(Collected data entries)
--------------------
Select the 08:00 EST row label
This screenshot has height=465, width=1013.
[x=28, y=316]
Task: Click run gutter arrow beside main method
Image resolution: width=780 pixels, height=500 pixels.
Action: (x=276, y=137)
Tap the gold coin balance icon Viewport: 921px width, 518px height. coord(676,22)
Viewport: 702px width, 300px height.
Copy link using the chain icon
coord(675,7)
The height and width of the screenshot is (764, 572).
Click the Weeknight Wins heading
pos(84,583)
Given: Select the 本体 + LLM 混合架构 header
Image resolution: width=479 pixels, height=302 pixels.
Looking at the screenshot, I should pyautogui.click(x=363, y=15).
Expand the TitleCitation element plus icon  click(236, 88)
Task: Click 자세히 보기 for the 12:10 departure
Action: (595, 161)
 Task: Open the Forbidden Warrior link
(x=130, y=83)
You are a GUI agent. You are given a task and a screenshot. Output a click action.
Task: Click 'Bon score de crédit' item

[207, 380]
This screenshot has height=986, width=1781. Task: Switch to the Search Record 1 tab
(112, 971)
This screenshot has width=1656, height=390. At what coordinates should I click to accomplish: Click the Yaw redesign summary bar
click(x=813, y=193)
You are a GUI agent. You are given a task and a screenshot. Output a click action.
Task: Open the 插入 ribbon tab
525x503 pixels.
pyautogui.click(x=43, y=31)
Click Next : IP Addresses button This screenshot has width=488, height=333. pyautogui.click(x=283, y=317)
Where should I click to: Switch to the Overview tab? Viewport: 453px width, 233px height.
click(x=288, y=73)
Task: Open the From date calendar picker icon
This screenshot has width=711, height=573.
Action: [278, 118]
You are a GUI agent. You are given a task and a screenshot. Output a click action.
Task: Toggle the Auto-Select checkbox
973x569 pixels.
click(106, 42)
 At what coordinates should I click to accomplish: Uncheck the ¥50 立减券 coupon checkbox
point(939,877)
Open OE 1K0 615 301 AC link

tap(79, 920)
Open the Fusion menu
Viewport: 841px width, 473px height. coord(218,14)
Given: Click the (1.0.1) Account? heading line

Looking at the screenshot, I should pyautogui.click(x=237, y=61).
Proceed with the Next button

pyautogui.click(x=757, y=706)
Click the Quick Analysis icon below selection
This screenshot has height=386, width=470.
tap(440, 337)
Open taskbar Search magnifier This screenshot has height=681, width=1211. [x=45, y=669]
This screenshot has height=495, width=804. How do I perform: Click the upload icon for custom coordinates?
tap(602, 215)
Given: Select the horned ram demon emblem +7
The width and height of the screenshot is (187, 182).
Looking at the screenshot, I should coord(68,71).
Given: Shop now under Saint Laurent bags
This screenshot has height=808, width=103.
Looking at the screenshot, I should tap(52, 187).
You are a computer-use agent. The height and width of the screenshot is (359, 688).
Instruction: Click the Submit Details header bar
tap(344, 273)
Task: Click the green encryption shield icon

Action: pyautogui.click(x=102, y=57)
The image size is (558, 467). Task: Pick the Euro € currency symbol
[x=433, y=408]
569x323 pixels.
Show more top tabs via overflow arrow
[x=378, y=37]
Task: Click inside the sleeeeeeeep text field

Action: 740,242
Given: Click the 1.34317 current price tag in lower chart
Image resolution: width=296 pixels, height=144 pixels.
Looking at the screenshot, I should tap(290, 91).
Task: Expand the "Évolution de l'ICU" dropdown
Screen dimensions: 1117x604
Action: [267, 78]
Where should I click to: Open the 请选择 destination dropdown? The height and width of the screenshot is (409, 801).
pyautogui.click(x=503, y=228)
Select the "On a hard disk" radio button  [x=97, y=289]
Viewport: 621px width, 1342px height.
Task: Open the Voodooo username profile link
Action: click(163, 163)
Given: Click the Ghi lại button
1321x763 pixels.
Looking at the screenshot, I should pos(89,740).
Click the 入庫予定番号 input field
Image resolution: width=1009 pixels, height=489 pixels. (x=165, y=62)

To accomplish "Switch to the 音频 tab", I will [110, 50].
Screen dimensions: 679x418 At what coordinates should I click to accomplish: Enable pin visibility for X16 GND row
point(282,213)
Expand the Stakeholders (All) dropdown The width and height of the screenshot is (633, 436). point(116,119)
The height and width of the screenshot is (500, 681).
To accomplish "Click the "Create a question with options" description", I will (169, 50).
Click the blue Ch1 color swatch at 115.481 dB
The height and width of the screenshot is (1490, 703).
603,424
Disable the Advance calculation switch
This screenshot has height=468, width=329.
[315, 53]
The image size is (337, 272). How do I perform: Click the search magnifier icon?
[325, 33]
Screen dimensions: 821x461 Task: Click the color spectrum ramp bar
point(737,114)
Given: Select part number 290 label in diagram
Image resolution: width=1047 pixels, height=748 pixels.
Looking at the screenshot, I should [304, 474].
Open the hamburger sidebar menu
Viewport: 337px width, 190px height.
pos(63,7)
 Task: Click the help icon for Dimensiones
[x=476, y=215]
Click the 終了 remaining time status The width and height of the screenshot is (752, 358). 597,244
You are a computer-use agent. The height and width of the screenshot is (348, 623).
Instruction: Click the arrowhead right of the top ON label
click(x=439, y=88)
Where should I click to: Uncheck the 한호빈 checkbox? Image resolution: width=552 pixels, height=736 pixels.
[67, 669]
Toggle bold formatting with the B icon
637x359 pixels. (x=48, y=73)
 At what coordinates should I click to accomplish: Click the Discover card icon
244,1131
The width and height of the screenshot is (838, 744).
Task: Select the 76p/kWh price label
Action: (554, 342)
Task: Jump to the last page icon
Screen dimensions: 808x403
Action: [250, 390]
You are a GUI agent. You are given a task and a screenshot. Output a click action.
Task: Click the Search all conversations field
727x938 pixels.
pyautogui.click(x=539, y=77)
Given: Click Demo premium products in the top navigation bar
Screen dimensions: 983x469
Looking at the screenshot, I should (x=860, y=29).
--------------------
Task statement - From the records above, copy only the lines starting with the line that holds "Task: Open the Forbidden Warrior link" and going on through the line that holds "Open taskbar Search", exactly as written.

Task solution -
 Task: Open the Forbidden Warrior link
(x=130, y=83)
You are a GUI agent. You are given a task and a screenshot. Output a click action.
Task: Click 'Bon score de crédit' item

[207, 380]
This screenshot has height=986, width=1781. Task: Switch to the Search Record 1 tab
(112, 971)
This screenshot has width=1656, height=390. At what coordinates should I click to accomplish: Click the Yaw redesign summary bar
click(x=813, y=193)
You are a GUI agent. You are given a task and a screenshot. Output a click action.
Task: Open the 插入 ribbon tab
525x503 pixels.
pyautogui.click(x=43, y=31)
Click Next : IP Addresses button This screenshot has width=488, height=333. pyautogui.click(x=283, y=317)
Where should I click to: Switch to the Overview tab? Viewport: 453px width, 233px height.
click(x=288, y=73)
Task: Open the From date calendar picker icon
This screenshot has width=711, height=573.
Action: [278, 118]
You are a GUI agent. You are given a task and a screenshot. Output a click action.
Task: Toggle the Auto-Select checkbox
973x569 pixels.
click(106, 42)
 At what coordinates should I click to accomplish: Uncheck the ¥50 立减券 coupon checkbox
point(939,877)
Open OE 1K0 615 301 AC link

tap(79, 920)
Open the Fusion menu
Viewport: 841px width, 473px height. coord(218,14)
Given: Click the (1.0.1) Account? heading line

Looking at the screenshot, I should pyautogui.click(x=237, y=61).
Proceed with the Next button

pyautogui.click(x=757, y=706)
Click the Quick Analysis icon below selection
This screenshot has height=386, width=470.
tap(440, 337)
Open taskbar Search magnifier This screenshot has height=681, width=1211. [x=45, y=669]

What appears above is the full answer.